Hutchins began his career as a topographical engineer for the British Army during the French and Indian War. He designed the fortification at Fort Pitt in 1763, and in following years, accompanied Bouquet on his expedition against the western Indians. A member of the exploring party sent down the Ohio Valley in 1766 to investigate the territory recently acquired from France, Hutchins conducted “the first accurate map, or more properly, hydrographic survey” of the Ohio River (Brown.) He was stationed at Fort Charles on the Illinois bank of the Mississippi from 1768 to 1770. Hutchins subsequently went to England, where he compiled this great map from exhaustive personal surveys, and information gathered from many sources.

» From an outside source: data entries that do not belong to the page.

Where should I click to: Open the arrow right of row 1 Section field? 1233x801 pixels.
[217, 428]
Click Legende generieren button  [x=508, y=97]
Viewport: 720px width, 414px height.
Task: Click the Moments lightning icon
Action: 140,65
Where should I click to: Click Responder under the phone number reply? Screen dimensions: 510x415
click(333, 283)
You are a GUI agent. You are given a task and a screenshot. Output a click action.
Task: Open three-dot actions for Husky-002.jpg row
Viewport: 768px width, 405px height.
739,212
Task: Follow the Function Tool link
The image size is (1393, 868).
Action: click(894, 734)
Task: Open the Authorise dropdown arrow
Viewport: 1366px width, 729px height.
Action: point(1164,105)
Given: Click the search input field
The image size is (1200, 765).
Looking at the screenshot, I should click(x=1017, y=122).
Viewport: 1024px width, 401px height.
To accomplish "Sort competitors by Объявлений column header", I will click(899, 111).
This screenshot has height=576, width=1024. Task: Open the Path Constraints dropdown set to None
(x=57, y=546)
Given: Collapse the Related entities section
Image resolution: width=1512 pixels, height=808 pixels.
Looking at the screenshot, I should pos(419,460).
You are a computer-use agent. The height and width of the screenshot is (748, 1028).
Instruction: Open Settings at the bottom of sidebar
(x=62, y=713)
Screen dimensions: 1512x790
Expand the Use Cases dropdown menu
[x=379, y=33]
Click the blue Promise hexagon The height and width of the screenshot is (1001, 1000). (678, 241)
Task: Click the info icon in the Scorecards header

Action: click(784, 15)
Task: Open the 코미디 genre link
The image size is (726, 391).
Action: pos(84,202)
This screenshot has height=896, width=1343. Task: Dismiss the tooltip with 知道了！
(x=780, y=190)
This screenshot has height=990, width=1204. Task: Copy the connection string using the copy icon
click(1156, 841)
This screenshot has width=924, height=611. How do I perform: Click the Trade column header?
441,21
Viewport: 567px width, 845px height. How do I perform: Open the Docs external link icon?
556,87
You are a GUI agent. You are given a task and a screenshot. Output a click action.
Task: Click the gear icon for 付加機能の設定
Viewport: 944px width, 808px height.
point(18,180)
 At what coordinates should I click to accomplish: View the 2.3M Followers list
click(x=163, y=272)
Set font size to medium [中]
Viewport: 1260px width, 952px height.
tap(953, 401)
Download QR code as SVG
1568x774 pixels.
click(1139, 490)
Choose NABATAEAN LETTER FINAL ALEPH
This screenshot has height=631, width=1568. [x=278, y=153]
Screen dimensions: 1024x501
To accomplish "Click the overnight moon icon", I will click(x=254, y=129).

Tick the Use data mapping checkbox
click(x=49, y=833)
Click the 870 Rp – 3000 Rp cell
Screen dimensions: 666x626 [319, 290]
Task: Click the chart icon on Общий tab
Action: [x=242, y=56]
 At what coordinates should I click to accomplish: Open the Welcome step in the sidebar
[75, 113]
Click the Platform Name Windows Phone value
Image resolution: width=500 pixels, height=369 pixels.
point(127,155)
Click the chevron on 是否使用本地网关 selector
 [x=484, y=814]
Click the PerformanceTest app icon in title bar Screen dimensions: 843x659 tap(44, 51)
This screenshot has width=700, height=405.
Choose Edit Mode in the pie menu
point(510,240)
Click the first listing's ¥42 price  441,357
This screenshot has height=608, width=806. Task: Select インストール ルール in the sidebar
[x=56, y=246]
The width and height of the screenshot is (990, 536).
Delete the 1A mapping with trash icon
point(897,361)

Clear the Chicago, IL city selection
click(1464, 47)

The depiction of the Ohio immediately below Fort Pitt, for example, seems to be based on a manuscript by John Montresor. Brown notes that its publication in 1778 represented “the culmination of a long career as an engineer and mapmaker in the wilderness of North America.”

Hutchins retuned to America in 1781, and was appointed by Congress “Geographer to the United States.” From 1783-85 he re-surveyed the Mason-Dixon Line, and the New York-Massachusetts boundary. Under the Ordinance of 1785, he was placed in charge of the surveying of the public lands in the Northwest Territory. He died in 1789, shortly after completing the survey of the “seven Ranges” in Ohio. Hutchins is frequently credited with establishing the excellent system under which all of the public lands of the United States were subsequently surveyed and divided into townships, ranges and sections.

Hutchins’s 1778 map was the foundation document for the subsequent mapping of the Ohio Valley. The depiction of the Transapalachian region on Thomas Jefferson’s famous map in Notes on Virginia (1787), for example, were taken directly from Hutchins. The map shows the western claims of Virginia and North Carolina based upon their 17th century royal charters. It is filled with exhaustive data throughout, and includes a fascinating series of notes or “legends”. An “Illinois Country” is shown between the Illinois and Wabash rivers. Among its other important details, Hutchins’s map is one of the only printed maps of the period to show the proposed new colony of Vandalia (here “Indiana”), which was projected to occupy a large portion of the present state of West Virginia.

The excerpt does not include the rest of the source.